*Directions:* From the listing below, extract every line containing "next".

────

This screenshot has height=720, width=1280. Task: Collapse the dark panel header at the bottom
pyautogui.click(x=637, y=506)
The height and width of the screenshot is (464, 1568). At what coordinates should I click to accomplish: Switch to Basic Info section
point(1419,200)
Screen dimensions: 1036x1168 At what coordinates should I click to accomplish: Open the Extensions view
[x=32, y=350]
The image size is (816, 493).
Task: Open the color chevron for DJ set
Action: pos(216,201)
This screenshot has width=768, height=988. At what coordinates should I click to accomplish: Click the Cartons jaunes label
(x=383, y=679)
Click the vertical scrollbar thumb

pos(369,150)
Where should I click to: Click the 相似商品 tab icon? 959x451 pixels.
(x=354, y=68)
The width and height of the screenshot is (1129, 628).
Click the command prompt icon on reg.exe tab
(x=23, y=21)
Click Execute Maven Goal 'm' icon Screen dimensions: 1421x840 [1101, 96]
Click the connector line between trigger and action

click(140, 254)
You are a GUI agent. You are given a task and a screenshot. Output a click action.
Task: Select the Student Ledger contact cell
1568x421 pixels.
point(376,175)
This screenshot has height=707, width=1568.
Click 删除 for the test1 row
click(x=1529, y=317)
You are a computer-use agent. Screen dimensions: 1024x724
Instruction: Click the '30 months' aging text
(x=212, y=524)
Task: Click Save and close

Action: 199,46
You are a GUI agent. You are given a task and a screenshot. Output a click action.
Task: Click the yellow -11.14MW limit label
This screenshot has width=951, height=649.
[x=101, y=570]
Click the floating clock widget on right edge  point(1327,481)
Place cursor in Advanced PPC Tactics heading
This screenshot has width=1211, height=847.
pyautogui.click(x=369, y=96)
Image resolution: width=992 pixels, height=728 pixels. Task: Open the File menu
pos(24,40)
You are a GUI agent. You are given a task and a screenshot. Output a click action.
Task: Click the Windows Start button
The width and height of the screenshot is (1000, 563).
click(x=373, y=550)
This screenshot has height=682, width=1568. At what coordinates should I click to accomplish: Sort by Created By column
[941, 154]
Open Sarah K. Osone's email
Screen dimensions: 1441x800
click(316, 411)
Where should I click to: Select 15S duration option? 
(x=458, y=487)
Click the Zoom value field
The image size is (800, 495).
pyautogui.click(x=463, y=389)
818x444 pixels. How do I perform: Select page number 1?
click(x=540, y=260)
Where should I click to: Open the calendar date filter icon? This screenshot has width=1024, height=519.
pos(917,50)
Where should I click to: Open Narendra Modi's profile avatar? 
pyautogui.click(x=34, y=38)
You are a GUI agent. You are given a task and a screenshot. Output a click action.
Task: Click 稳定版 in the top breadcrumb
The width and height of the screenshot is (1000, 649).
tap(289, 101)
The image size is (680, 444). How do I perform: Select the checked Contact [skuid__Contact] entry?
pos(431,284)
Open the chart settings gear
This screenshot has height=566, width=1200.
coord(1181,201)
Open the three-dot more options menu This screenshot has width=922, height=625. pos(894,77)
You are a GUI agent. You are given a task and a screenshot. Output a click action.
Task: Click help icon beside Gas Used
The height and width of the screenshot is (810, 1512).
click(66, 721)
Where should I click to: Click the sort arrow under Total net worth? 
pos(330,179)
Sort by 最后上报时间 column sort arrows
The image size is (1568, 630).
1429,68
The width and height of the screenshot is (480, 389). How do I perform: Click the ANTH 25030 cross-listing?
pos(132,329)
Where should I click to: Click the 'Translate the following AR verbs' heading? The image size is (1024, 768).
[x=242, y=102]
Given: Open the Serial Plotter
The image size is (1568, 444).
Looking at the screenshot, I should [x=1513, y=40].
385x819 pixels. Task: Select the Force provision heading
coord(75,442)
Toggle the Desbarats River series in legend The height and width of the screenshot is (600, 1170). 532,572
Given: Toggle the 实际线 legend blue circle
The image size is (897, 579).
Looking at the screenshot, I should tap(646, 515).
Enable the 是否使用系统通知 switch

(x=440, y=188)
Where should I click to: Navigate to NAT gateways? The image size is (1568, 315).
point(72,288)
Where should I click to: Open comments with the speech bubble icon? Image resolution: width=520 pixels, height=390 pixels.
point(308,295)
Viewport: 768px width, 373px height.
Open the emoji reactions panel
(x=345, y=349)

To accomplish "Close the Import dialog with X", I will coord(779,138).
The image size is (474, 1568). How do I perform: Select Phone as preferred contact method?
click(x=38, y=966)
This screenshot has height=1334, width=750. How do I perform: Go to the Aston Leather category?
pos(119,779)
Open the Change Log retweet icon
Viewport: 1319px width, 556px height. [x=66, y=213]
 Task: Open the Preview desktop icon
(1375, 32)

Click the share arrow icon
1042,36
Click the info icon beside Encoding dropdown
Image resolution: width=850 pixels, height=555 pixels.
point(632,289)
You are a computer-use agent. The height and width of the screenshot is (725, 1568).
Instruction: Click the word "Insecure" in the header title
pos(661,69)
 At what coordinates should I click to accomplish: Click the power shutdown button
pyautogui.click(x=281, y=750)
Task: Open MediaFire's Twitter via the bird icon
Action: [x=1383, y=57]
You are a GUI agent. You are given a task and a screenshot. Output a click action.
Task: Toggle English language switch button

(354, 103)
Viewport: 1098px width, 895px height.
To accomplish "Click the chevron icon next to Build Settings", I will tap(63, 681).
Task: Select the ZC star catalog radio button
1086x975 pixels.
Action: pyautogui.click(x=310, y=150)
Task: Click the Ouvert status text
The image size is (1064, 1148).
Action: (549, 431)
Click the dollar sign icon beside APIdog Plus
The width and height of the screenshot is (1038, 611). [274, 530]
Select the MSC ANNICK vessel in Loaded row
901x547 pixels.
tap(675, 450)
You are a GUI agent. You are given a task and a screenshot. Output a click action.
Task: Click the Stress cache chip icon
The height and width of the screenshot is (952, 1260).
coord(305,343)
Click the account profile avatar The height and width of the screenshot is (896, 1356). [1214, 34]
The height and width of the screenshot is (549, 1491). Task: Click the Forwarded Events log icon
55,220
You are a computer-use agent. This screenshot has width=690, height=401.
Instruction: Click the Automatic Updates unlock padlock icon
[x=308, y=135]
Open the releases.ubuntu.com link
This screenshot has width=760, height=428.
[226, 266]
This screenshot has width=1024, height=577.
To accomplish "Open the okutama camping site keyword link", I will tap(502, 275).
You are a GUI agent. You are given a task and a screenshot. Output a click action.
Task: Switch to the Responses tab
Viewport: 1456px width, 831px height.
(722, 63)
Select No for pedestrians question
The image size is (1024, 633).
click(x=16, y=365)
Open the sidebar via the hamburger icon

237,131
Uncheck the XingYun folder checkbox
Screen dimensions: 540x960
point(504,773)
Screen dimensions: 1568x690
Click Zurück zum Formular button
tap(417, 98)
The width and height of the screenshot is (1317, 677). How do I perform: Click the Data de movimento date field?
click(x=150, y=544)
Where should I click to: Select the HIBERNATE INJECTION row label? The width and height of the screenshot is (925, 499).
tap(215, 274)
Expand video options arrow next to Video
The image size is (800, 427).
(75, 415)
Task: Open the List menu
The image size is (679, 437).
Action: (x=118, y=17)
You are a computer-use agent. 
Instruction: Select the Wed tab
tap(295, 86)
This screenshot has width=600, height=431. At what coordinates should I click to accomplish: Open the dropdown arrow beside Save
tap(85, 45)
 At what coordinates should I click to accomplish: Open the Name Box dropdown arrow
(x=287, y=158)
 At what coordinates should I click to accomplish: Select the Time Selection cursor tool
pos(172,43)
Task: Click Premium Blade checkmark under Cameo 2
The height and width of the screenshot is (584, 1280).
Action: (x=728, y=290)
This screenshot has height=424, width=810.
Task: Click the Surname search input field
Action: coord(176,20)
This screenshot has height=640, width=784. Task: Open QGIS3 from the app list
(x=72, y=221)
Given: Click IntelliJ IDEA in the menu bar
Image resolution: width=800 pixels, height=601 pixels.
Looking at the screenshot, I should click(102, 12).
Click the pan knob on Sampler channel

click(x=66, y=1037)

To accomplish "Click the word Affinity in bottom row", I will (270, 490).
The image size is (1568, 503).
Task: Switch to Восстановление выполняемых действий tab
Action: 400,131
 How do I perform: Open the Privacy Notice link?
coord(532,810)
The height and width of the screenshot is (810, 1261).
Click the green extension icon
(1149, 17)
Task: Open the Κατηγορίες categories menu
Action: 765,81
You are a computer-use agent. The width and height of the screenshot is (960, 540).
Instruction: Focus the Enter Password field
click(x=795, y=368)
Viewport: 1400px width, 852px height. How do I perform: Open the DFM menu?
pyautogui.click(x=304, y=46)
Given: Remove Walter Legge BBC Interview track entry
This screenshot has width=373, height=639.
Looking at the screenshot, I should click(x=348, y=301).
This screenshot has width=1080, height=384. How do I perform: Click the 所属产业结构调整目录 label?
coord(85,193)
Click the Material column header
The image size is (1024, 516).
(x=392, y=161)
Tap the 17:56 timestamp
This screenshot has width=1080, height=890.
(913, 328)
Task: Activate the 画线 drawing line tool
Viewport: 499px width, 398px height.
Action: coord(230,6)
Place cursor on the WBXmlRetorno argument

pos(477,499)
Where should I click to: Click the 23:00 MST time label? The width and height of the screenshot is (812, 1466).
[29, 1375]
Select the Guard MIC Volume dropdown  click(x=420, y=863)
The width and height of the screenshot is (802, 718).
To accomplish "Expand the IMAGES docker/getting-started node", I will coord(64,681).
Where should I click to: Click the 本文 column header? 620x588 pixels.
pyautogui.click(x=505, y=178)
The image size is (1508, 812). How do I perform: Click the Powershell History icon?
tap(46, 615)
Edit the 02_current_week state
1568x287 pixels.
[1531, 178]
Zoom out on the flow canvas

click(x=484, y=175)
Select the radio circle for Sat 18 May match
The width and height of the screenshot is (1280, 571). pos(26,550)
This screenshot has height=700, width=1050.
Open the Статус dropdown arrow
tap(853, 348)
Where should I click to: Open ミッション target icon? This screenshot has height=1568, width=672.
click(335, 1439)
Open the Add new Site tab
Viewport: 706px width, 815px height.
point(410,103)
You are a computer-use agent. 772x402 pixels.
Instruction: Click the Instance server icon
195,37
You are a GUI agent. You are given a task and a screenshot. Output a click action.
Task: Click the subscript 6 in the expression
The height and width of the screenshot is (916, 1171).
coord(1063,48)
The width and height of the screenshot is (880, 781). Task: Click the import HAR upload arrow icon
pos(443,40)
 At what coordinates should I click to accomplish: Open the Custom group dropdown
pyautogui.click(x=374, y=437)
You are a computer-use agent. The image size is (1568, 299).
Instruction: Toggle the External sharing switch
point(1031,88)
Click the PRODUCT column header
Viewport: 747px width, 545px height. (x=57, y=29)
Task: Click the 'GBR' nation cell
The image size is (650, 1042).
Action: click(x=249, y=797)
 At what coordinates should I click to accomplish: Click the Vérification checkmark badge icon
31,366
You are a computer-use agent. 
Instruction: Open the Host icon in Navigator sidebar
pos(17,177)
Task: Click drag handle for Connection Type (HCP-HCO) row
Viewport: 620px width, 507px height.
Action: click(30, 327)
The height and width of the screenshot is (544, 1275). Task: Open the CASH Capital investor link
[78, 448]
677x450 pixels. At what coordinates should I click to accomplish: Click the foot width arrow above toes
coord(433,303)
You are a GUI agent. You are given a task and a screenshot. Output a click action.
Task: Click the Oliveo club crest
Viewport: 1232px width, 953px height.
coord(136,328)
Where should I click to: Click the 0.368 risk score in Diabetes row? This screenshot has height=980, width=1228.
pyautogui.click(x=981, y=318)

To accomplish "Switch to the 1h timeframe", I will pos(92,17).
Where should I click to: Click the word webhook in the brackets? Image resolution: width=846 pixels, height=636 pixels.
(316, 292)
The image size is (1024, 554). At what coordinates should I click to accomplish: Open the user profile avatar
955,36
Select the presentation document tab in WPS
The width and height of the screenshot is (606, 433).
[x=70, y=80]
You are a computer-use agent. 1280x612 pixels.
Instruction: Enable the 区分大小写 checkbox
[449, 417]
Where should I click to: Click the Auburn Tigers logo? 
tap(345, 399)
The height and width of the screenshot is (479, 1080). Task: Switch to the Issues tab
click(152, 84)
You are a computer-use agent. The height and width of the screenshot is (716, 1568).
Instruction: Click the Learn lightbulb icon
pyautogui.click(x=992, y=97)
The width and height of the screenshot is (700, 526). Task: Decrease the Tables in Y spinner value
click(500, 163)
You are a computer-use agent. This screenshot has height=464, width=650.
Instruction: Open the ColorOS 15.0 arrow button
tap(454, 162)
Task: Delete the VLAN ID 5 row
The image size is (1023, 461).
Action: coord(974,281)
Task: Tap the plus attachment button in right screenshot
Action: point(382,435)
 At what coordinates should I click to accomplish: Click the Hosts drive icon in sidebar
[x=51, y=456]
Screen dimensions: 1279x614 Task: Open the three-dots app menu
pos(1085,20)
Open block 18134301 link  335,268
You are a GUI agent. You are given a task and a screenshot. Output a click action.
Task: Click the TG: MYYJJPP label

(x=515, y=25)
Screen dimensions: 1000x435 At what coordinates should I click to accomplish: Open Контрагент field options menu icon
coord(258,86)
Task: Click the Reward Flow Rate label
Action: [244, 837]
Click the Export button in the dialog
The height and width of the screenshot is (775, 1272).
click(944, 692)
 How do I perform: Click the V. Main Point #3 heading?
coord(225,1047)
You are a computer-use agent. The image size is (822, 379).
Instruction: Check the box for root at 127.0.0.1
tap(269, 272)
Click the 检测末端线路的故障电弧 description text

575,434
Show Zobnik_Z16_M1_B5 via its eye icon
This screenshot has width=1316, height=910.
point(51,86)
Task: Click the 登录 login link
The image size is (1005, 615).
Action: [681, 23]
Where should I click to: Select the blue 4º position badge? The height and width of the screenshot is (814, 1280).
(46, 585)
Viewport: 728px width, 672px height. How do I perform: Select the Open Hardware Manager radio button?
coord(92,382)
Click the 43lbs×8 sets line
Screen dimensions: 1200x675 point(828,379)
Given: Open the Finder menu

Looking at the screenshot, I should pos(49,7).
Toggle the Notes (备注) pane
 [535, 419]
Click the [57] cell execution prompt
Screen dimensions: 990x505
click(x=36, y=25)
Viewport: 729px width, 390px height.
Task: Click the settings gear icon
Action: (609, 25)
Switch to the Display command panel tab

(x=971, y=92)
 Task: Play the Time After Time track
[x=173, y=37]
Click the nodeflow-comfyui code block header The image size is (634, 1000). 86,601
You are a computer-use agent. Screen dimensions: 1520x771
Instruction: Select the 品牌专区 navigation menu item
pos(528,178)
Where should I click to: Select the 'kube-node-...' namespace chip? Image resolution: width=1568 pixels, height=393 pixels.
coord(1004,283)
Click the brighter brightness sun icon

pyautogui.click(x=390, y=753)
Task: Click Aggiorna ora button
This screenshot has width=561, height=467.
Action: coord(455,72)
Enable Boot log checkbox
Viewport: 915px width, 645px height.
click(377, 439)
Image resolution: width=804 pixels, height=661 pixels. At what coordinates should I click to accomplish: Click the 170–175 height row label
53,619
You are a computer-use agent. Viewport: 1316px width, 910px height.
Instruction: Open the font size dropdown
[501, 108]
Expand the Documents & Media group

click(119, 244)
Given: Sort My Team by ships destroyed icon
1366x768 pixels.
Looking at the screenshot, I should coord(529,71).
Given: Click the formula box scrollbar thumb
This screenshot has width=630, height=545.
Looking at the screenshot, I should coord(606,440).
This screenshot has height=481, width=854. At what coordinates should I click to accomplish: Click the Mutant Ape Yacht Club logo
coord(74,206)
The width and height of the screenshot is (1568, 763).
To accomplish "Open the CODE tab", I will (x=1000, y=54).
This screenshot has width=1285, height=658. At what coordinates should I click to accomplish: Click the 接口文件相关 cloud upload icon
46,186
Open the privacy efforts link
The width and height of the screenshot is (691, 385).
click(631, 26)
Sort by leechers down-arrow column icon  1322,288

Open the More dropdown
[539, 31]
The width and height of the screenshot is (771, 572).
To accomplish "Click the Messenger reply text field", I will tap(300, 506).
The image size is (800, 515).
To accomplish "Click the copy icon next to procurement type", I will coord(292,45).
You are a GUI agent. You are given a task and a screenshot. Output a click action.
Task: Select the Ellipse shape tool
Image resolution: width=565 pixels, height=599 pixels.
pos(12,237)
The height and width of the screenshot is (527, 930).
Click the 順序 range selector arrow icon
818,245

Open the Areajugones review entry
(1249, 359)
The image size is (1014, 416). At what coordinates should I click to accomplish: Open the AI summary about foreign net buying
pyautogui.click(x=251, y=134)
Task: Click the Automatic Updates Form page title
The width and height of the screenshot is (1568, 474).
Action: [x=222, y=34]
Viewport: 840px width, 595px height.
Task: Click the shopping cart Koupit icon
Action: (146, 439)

────

*Reply to the task:*
To accomplish "Click the chevron icon next to Build Settings", I will tap(63, 681).
Expand video options arrow next to Video
To accomplish "Click the copy icon next to procurement type", I will coord(292,45).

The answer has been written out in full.